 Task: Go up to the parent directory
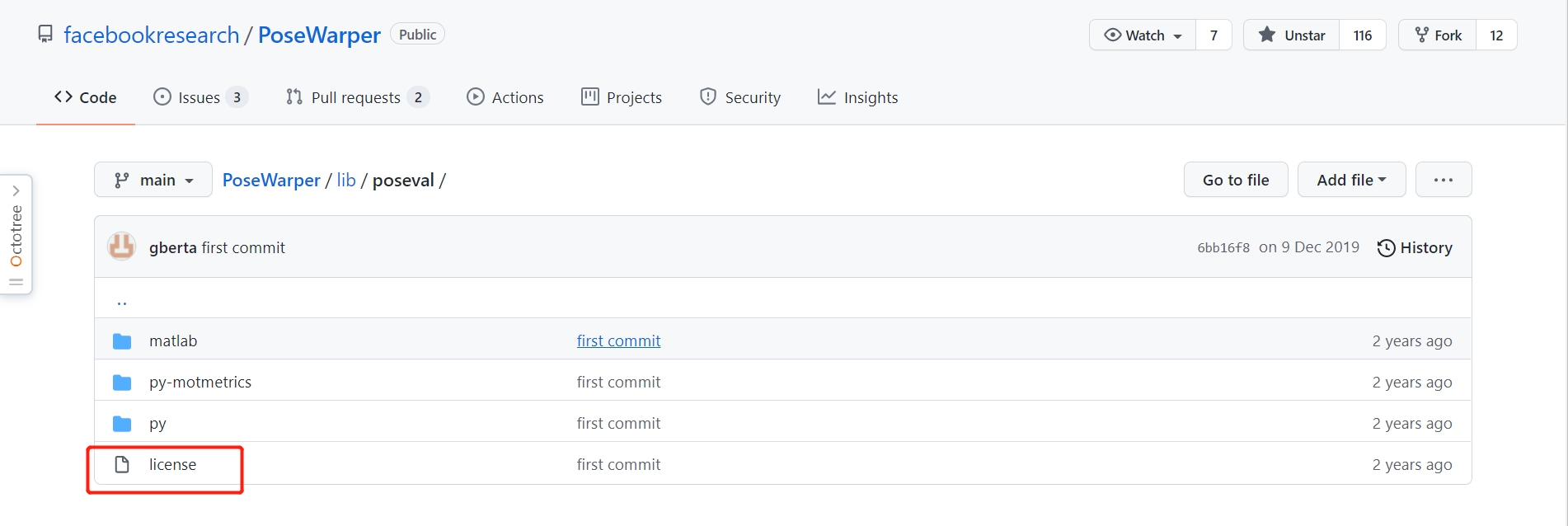(122, 301)
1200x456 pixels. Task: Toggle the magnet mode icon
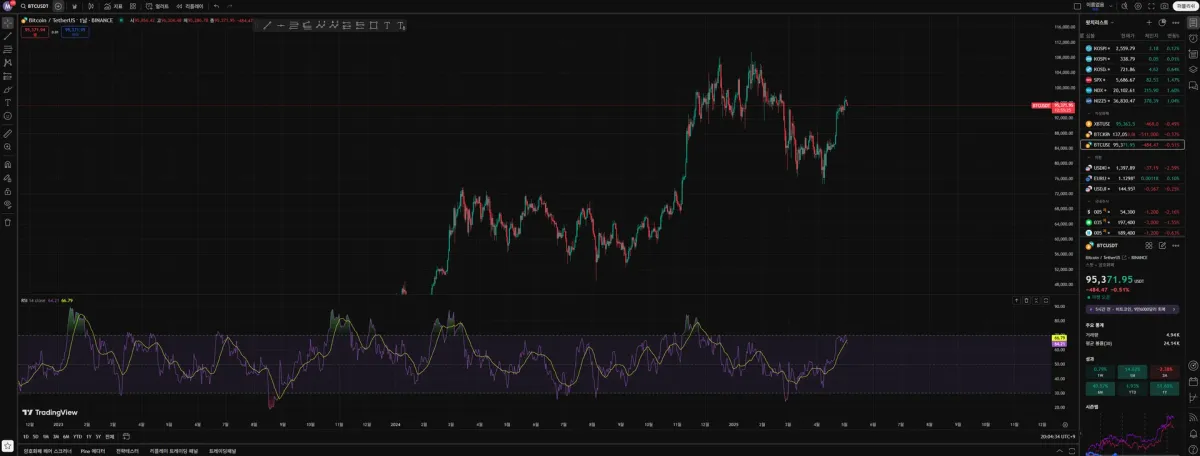[7, 163]
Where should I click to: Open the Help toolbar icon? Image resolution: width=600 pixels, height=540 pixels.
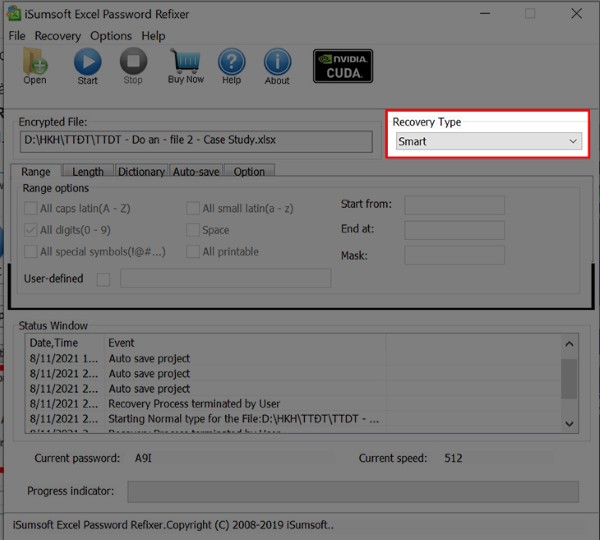(x=231, y=65)
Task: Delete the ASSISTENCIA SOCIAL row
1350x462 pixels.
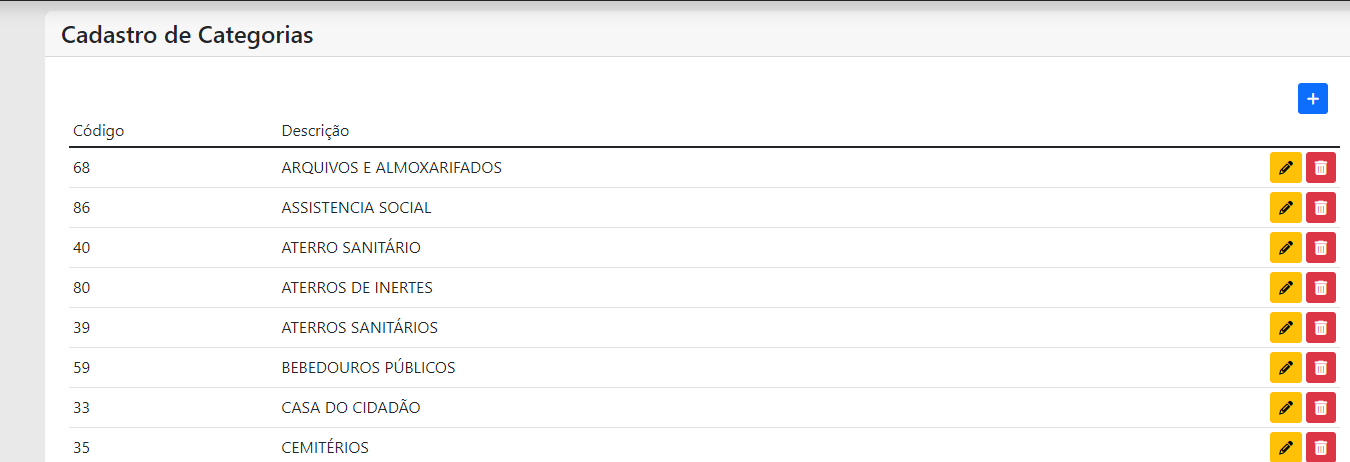Action: tap(1321, 208)
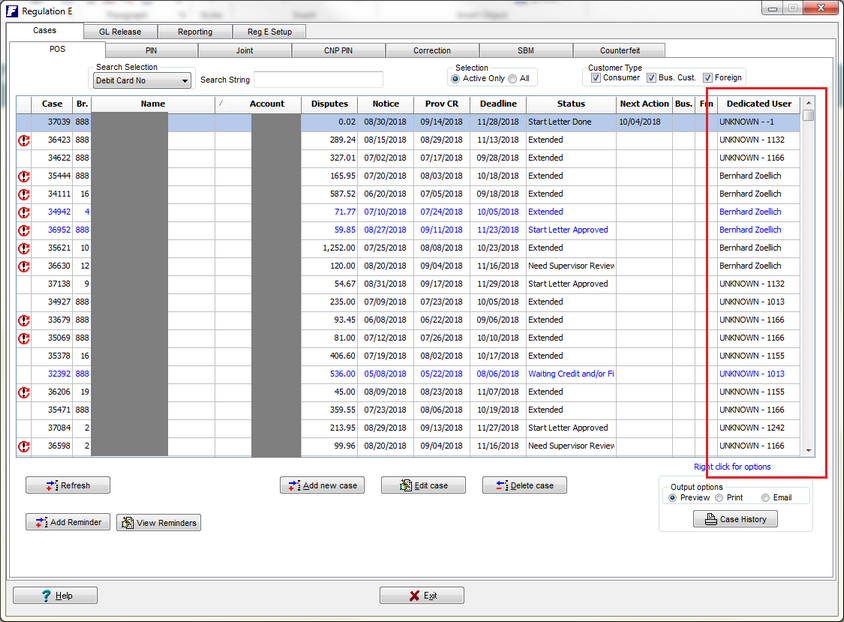Sort the table by the Status column header

[571, 104]
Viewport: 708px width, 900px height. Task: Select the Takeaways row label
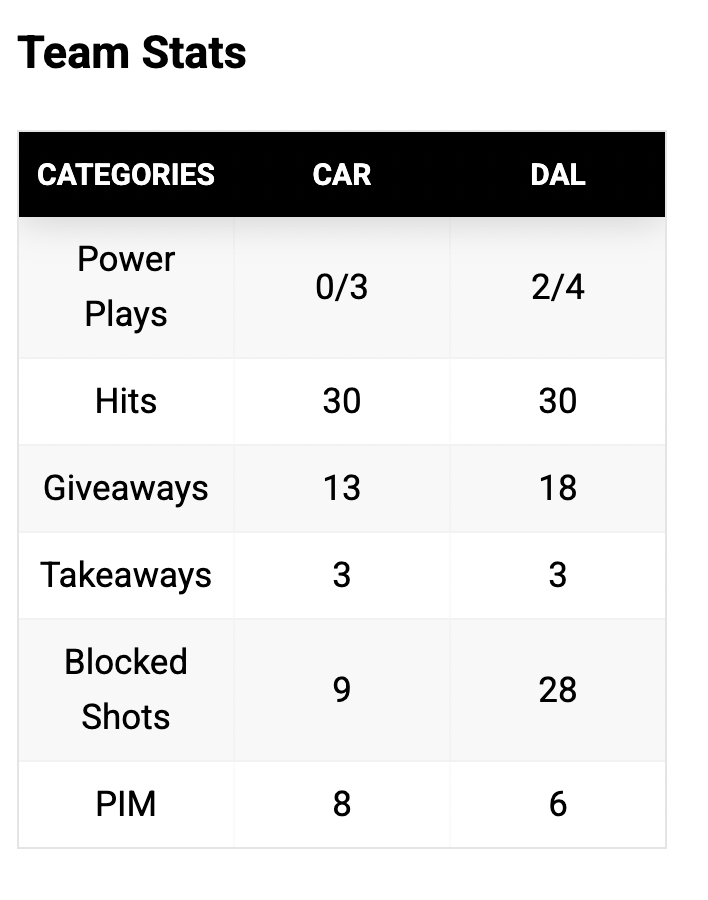click(x=126, y=575)
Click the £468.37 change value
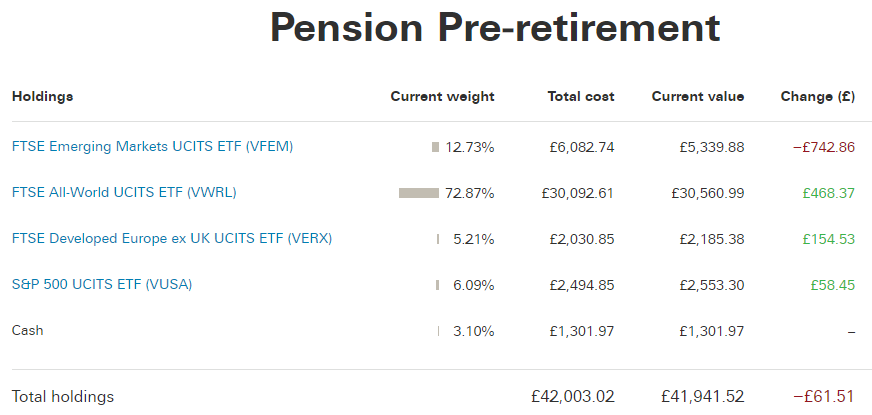This screenshot has width=872, height=415. coord(829,193)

* _Task goal_
Write every line above out again exactly; pictures do not belong in the copy.

* _Solution to the exercise_
 Task: Go up to the parent directory
(122, 301)
1200x456 pixels. Task: Toggle the magnet mode icon
[7, 163]
Where should I click to: Open the Help toolbar icon? Image resolution: width=600 pixels, height=540 pixels.
(x=231, y=65)
Task: Delete the ASSISTENCIA SOCIAL row
1350x462 pixels.
Action: tap(1321, 208)
Sort the table by the Status column header

[571, 104]
Viewport: 708px width, 900px height. Task: Select the Takeaways row label
click(x=126, y=575)
Click the £468.37 change value
This screenshot has width=872, height=415. coord(829,193)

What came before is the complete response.